**INSTRUCTIONS FOR THE TASK**
Within the entries below, please return exactly the lines from the one with "Instruction: Click the" through the one with "The width and", leaving out any pictures.

**SUPPLIED DATA**
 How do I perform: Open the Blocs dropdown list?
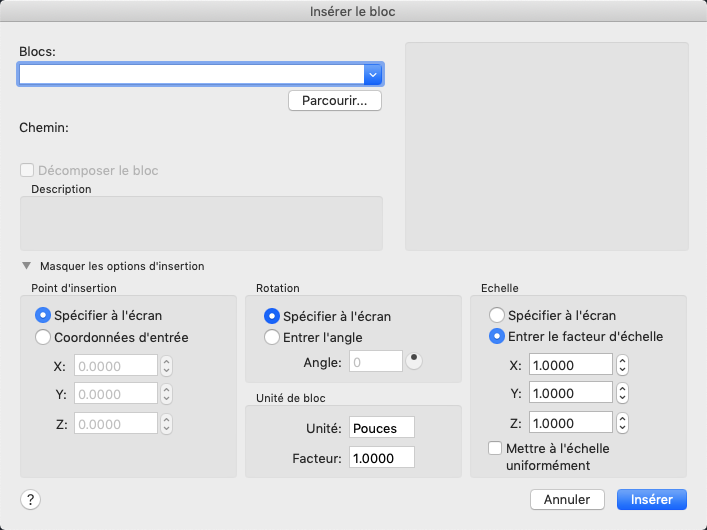click(x=373, y=74)
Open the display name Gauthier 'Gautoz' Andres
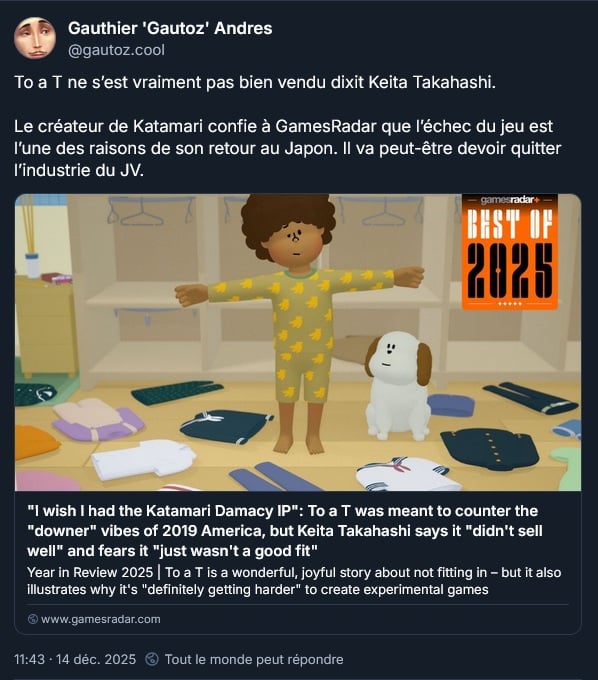The height and width of the screenshot is (680, 598). click(170, 28)
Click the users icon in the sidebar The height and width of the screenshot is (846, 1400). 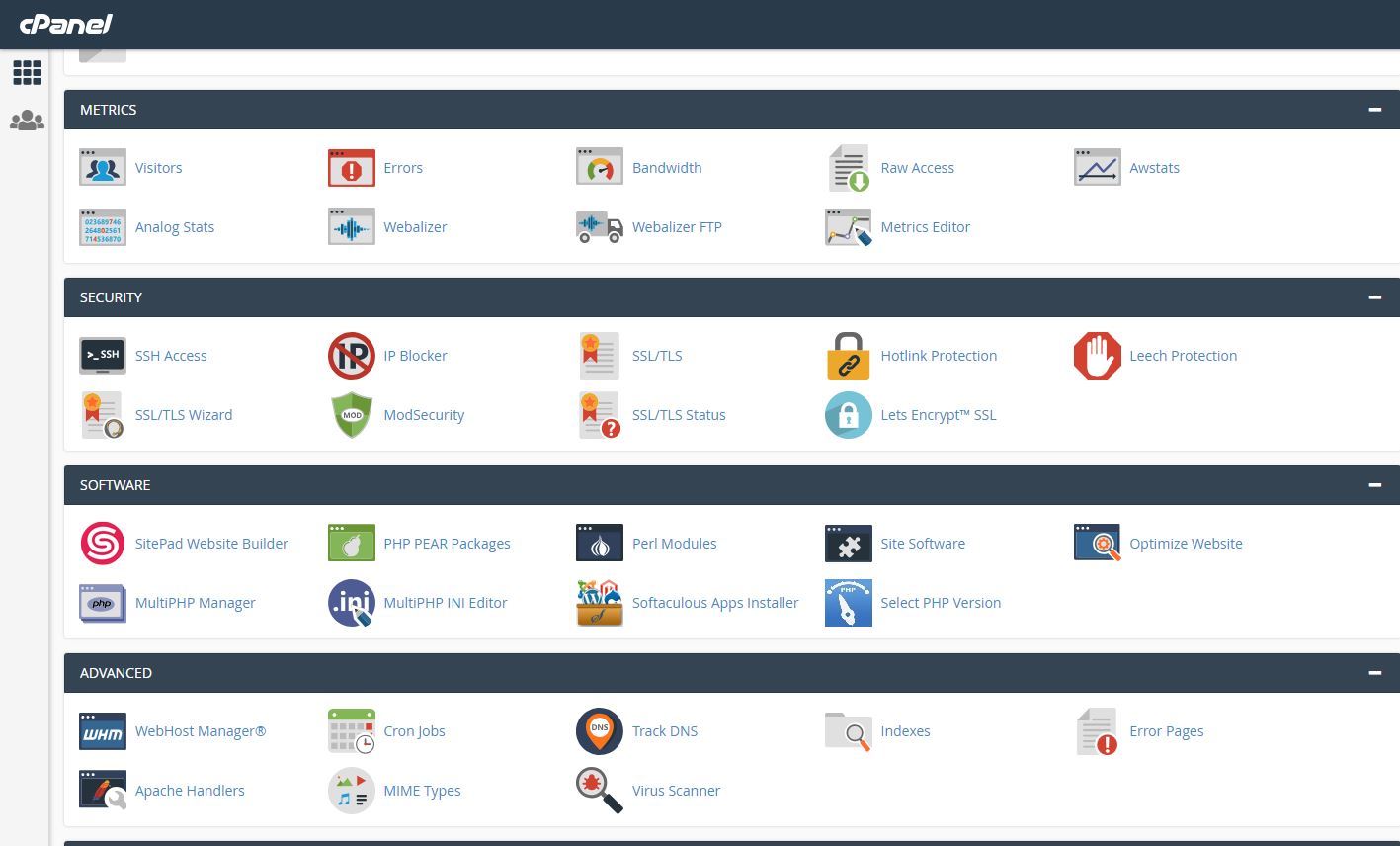27,121
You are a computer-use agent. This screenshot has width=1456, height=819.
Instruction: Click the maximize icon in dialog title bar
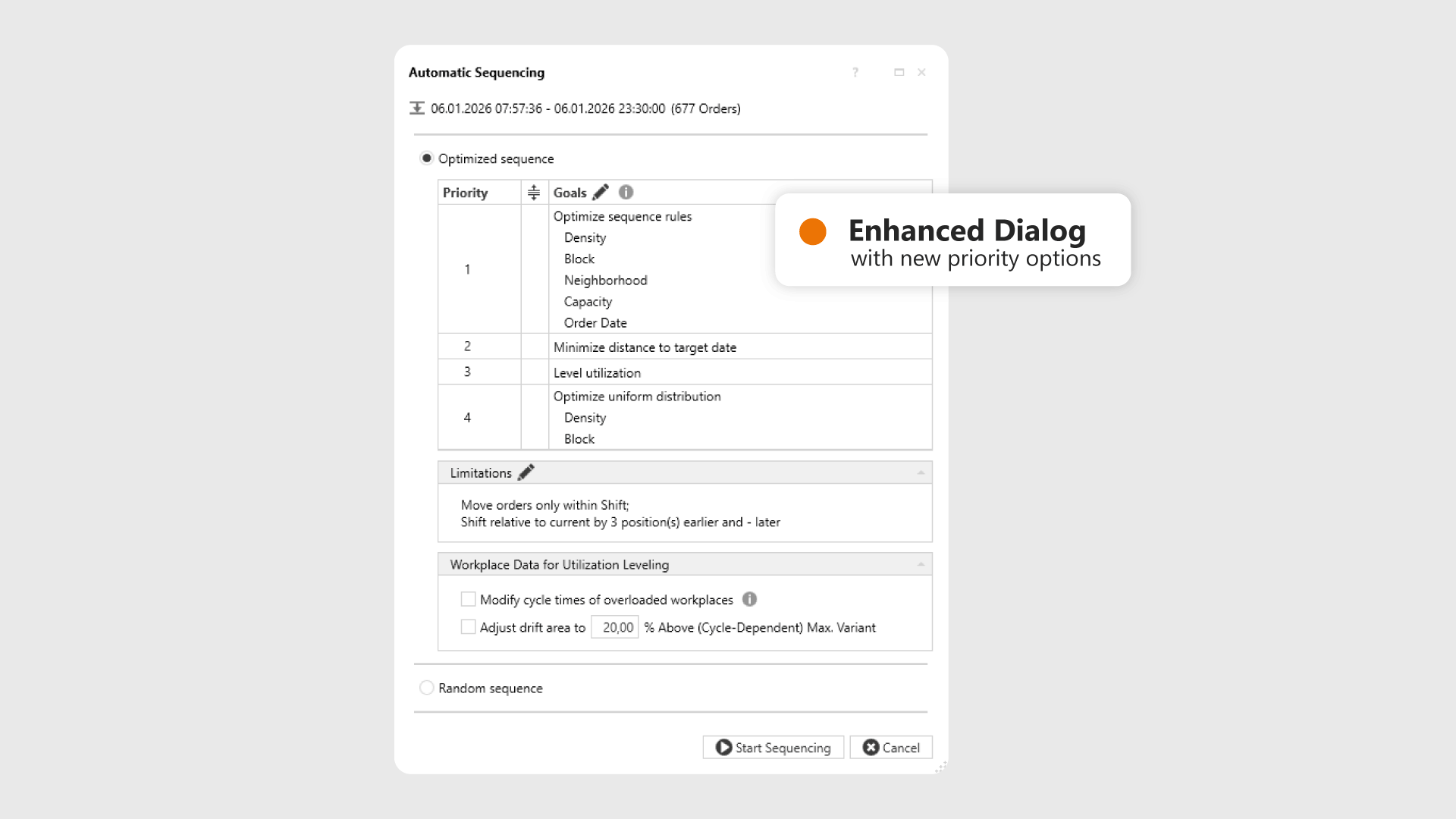pyautogui.click(x=899, y=73)
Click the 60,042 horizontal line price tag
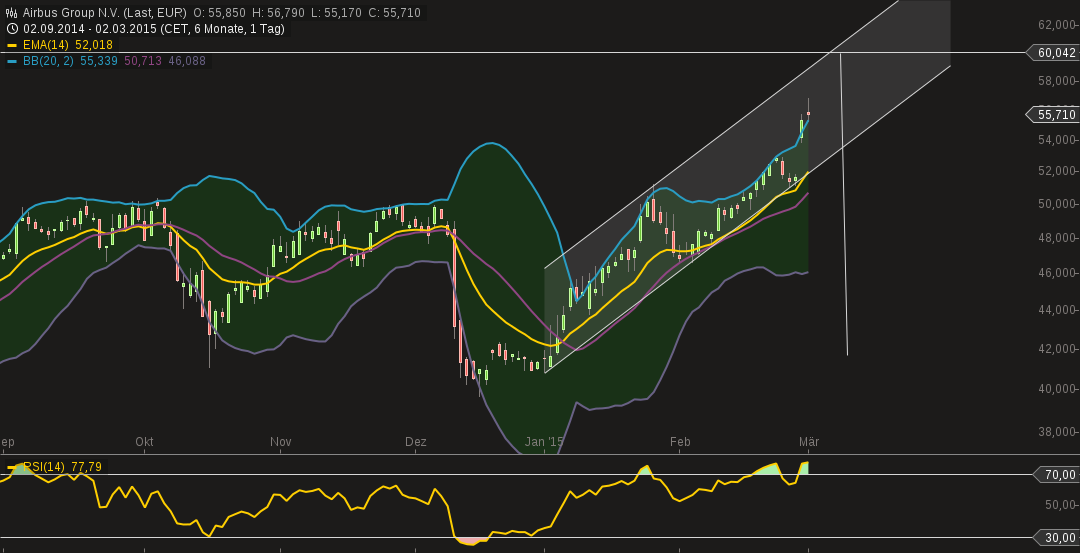 click(x=1056, y=52)
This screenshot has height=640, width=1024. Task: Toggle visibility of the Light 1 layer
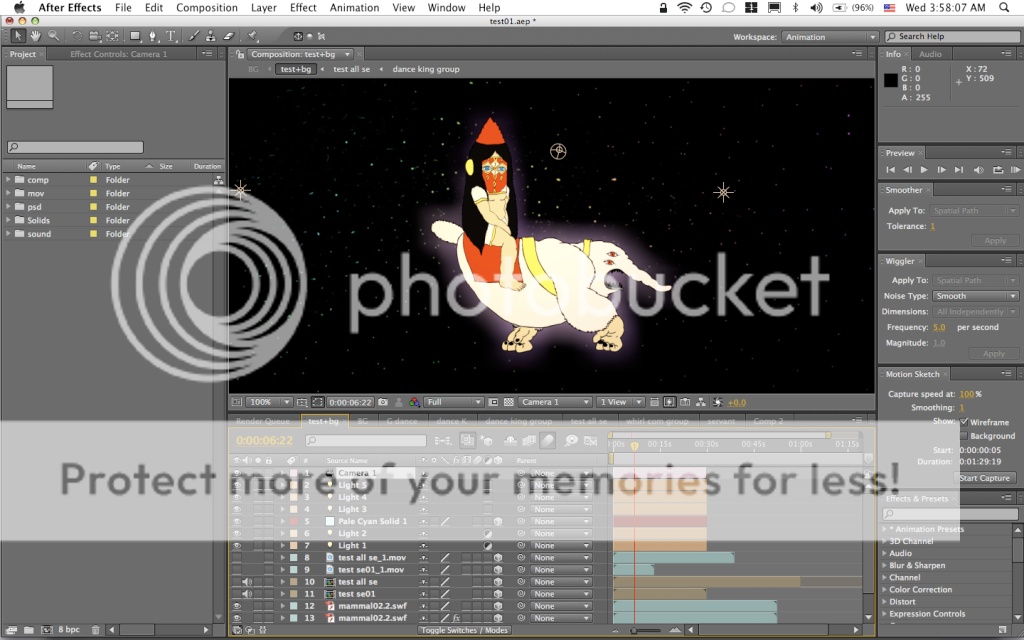(237, 546)
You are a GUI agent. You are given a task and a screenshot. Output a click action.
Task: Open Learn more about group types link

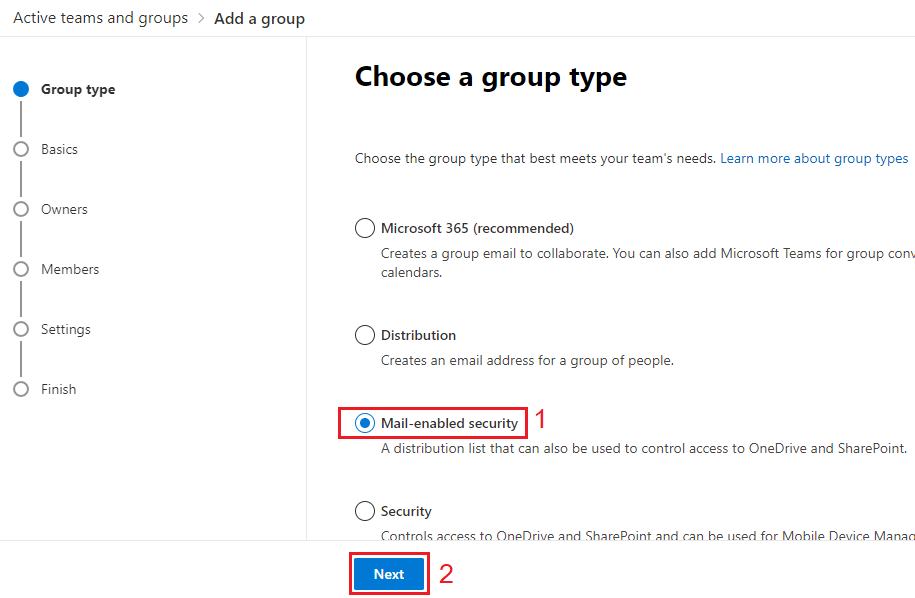tap(814, 158)
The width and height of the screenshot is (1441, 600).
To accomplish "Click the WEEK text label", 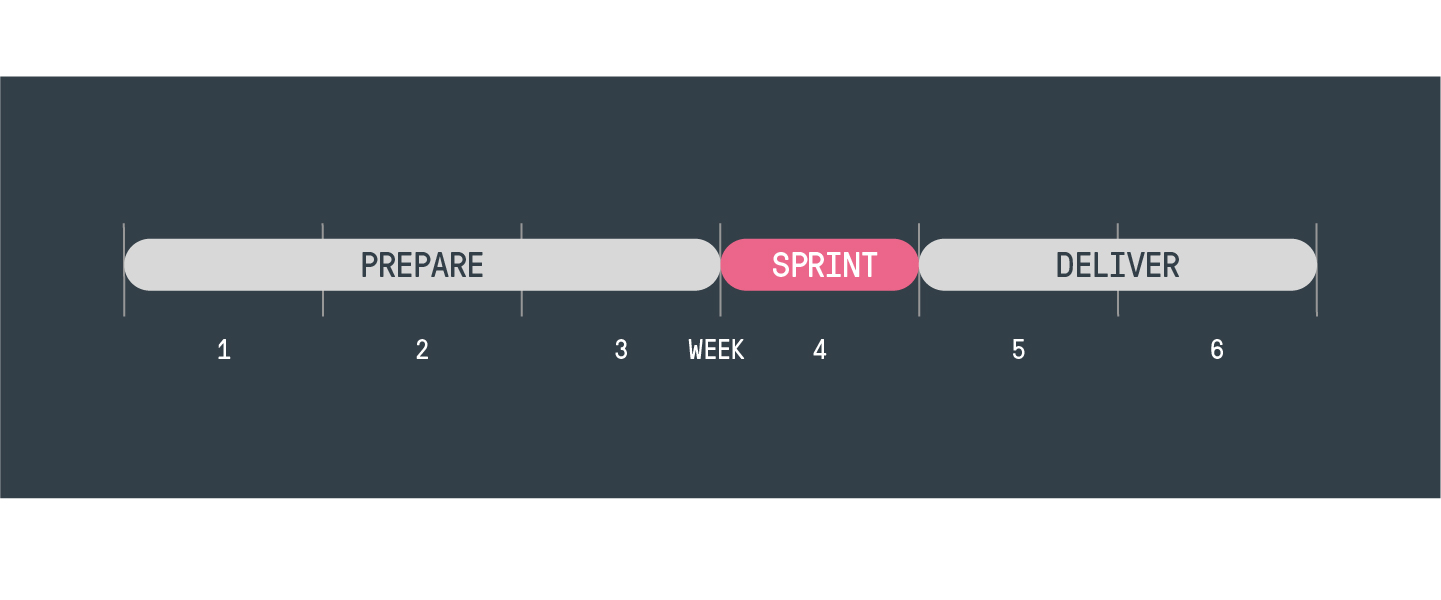I will point(716,350).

**RESPONSE AREA**
Instruction: Click the maximize icon in dialog title bar
pyautogui.click(x=899, y=73)
Click the 60,042 horizontal line price tag
 click(x=1056, y=52)
This screenshot has height=640, width=1024. Task: Toggle visibility of the Light 1 layer
(237, 546)
You are a GUI agent. You are given a task and a screenshot. Output a click action.
Task: Open Learn more about group types link

tap(814, 158)
The width and height of the screenshot is (1441, 600).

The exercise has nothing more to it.